LOUISVILLE, Ky. (WDRB) -- Louisville has a bill to pay but doesn't have the money to pay it.
As the city stares down a growing pension obligation and budget shortfall, Metro Council will likely vote Thursday to increase the city's tax on some insurance premiums. On Monday, as Dan Borsch opened his fourth restaurant, Burger Girl Diner on Frankfort Avenue, he couldn't help but think of what that tax hike might mean for him and others.
"This is a noticeable increase, and I can absorb it, but there's a lot of people out there that this is a painful increase," he said.
But Borsch has an idea to help the city tackle its budget woes, and it's an idea that involves an asset almost everywhere in downtown Louisville and beyond: parking.
"That's a solution where we don't have to raise taxes," he said. "It's a win-win. We need to get it done."
Borsch wants the city to privatize parking garages and meters.
"Now's the time to stop subsidizing parking," he said. "We can sell the properties. We can make a good chunk of money and pay down some debt."
The idea isn't too far-fetched either. Right now, Metro Council is thinking about striking up a long-term lease agreement with a private company so that company can manage the city's many garages and give the city a sizable cash payment in return.
"I've spent hundreds of hours kissing frogs and going through and seeing what paths might generate revenue," said Metro Councilman David Yates (D-25), the chairman of a new committee seeking out efficiencies and new revenue for the city. "This seems like a very good possibility."
Yates said experts give Louisville's parking assets a potential value of $170 million, and he believes the city could cash millions of that in a public-private partnership.

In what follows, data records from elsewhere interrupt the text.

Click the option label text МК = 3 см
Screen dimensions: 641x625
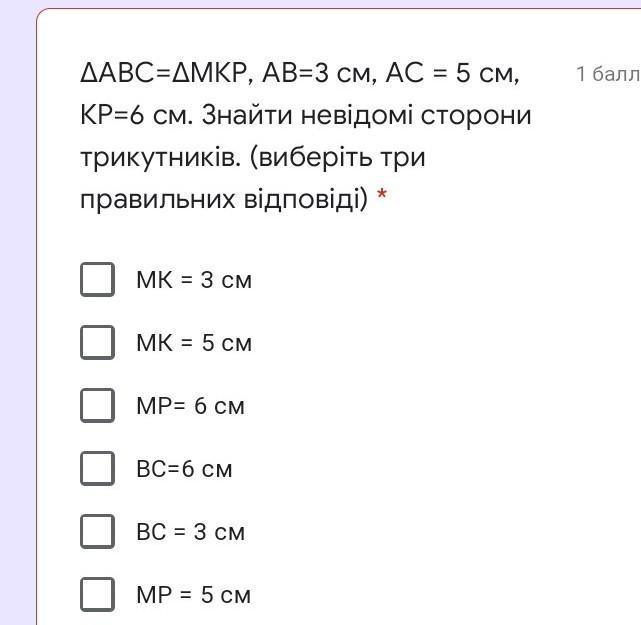(194, 281)
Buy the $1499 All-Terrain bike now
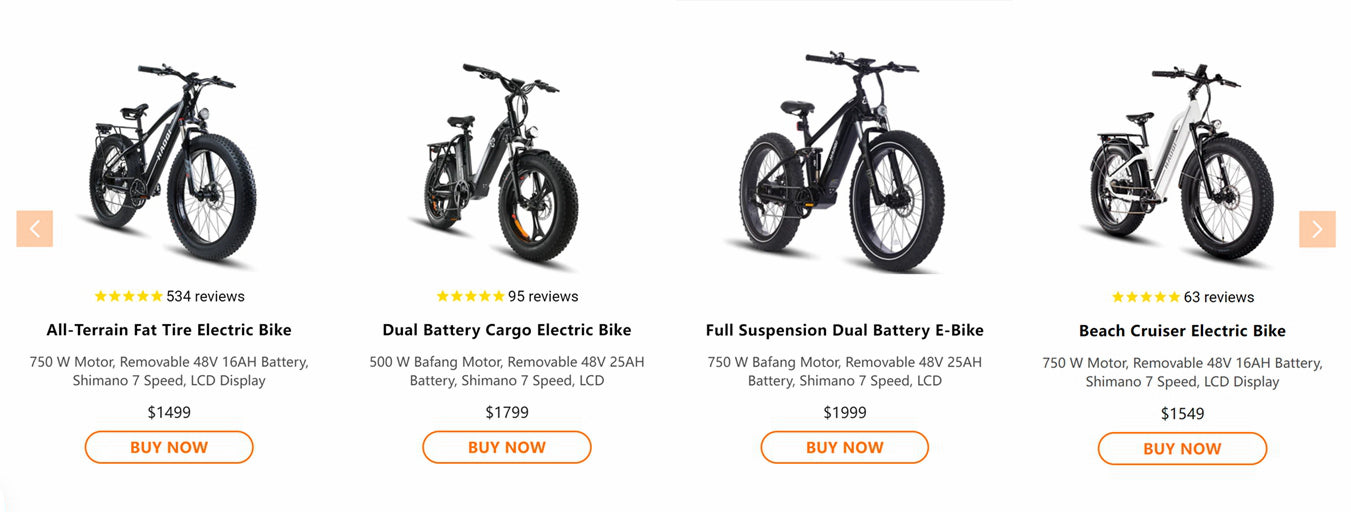The image size is (1351, 512). click(169, 447)
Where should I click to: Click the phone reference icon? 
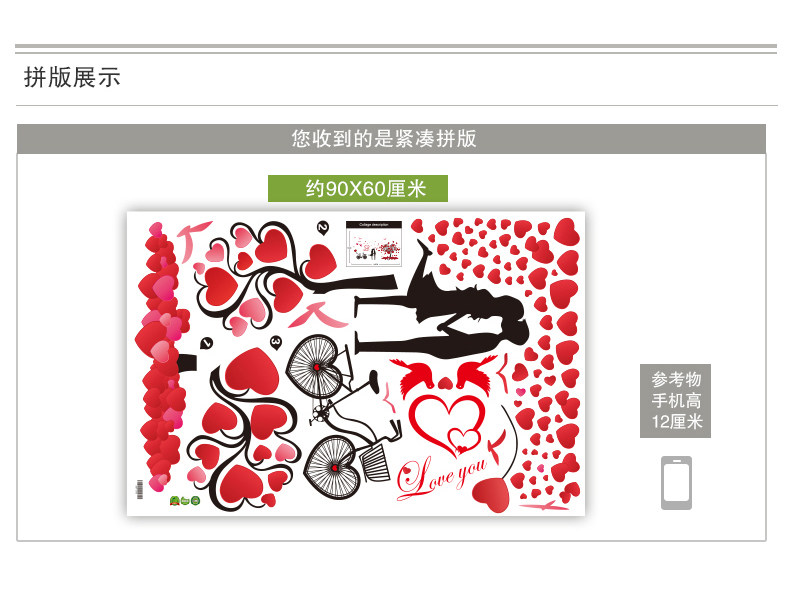(676, 483)
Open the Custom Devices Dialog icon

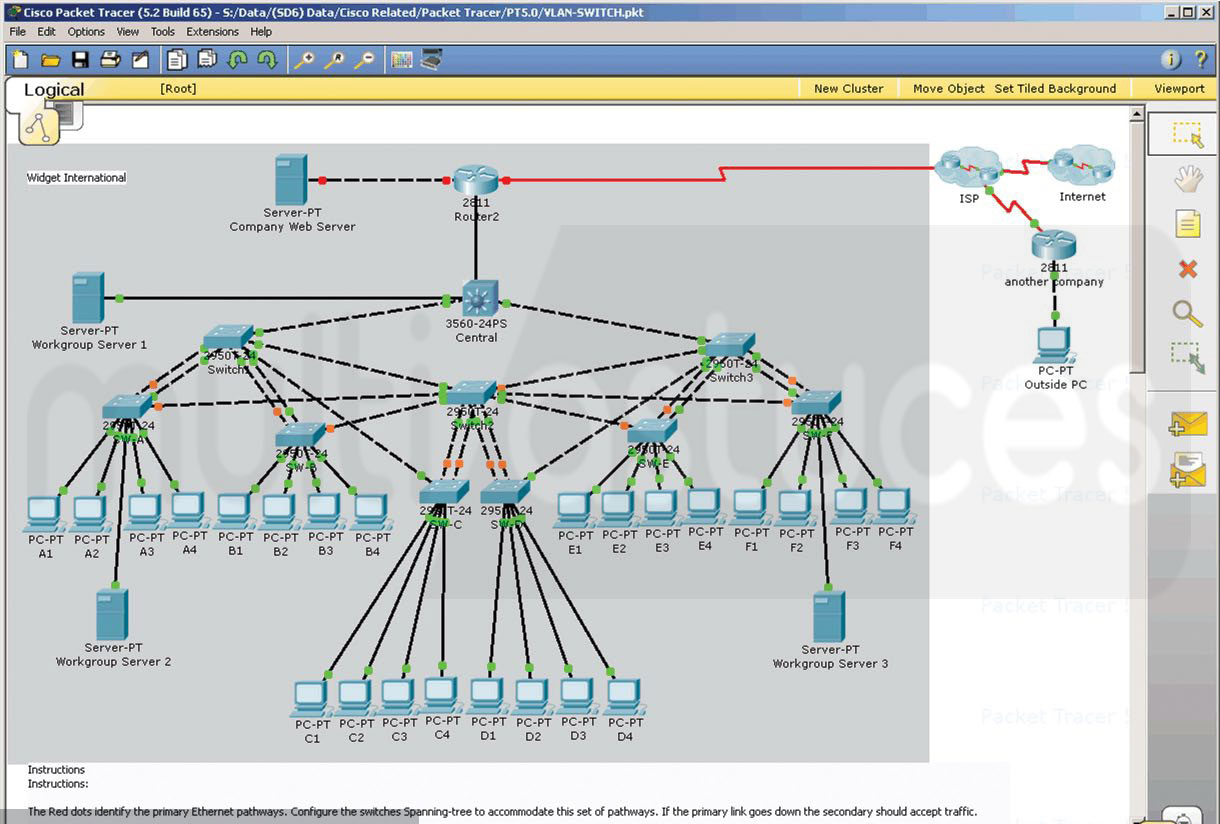point(431,60)
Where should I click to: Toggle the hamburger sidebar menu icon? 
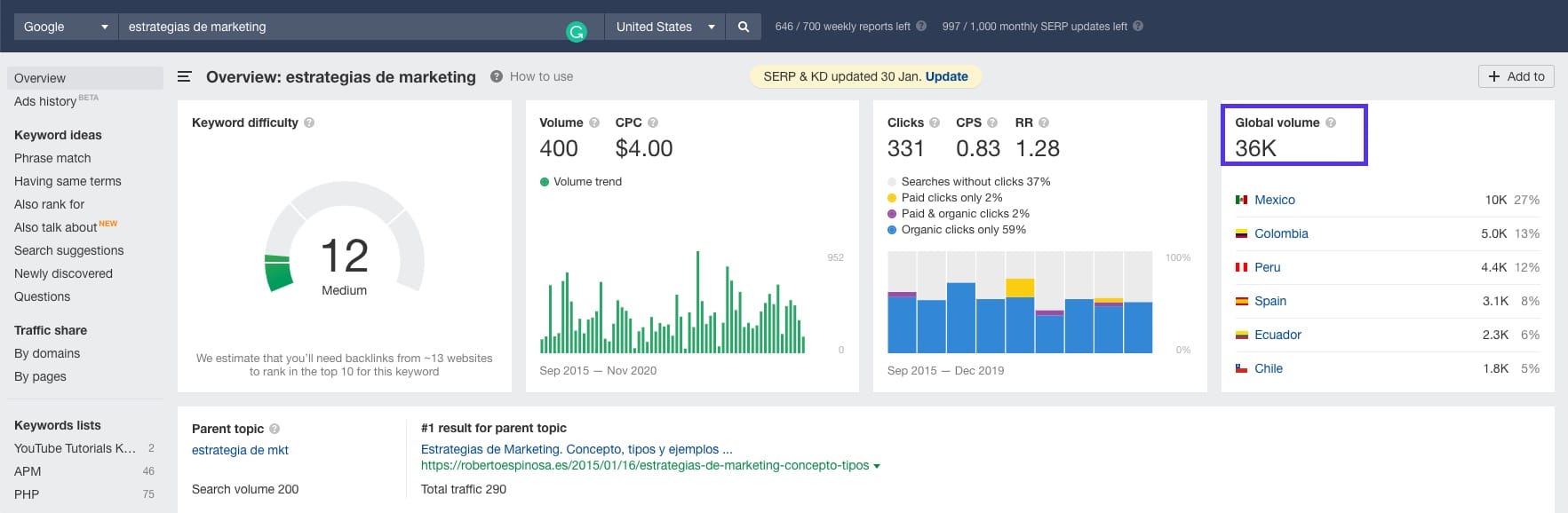[185, 77]
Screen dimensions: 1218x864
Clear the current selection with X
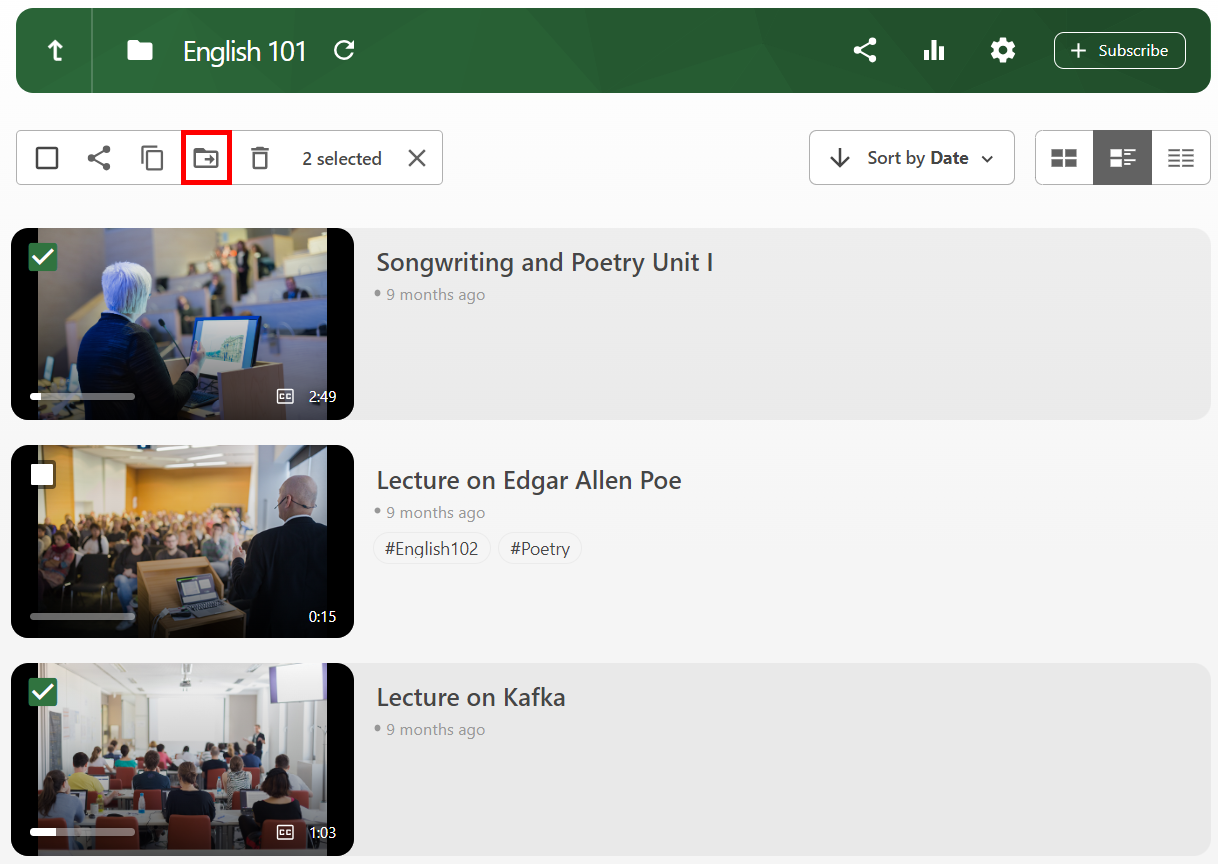[417, 158]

But if a private company takes over, could the price to park go up?
Yates believes the market will ultimately keep prices in check, but he believes the city can play a role in preventing any gouging.
"We're limited only by the English language," he said. "So in the event that we say there can only be a 5 percent increase per year or 10 percent maximum at this amount, we can write that in there."
Councilman Anthony Piagentini (R-19), who serves on Yates' committee, is also a fan of the idea.
"This could dramatically impact our budget problems without negative impacts to citizens," he recently wrote on Twitter. "Nashville and [Indianapolis] have already done this."
Yates' committee has already received input from a parking industry expert who told members the idea does seem feasible for Louisville. Yates said he hopes to send out a request for proposals, with Mayor Greg Fischer's support, in just weeks.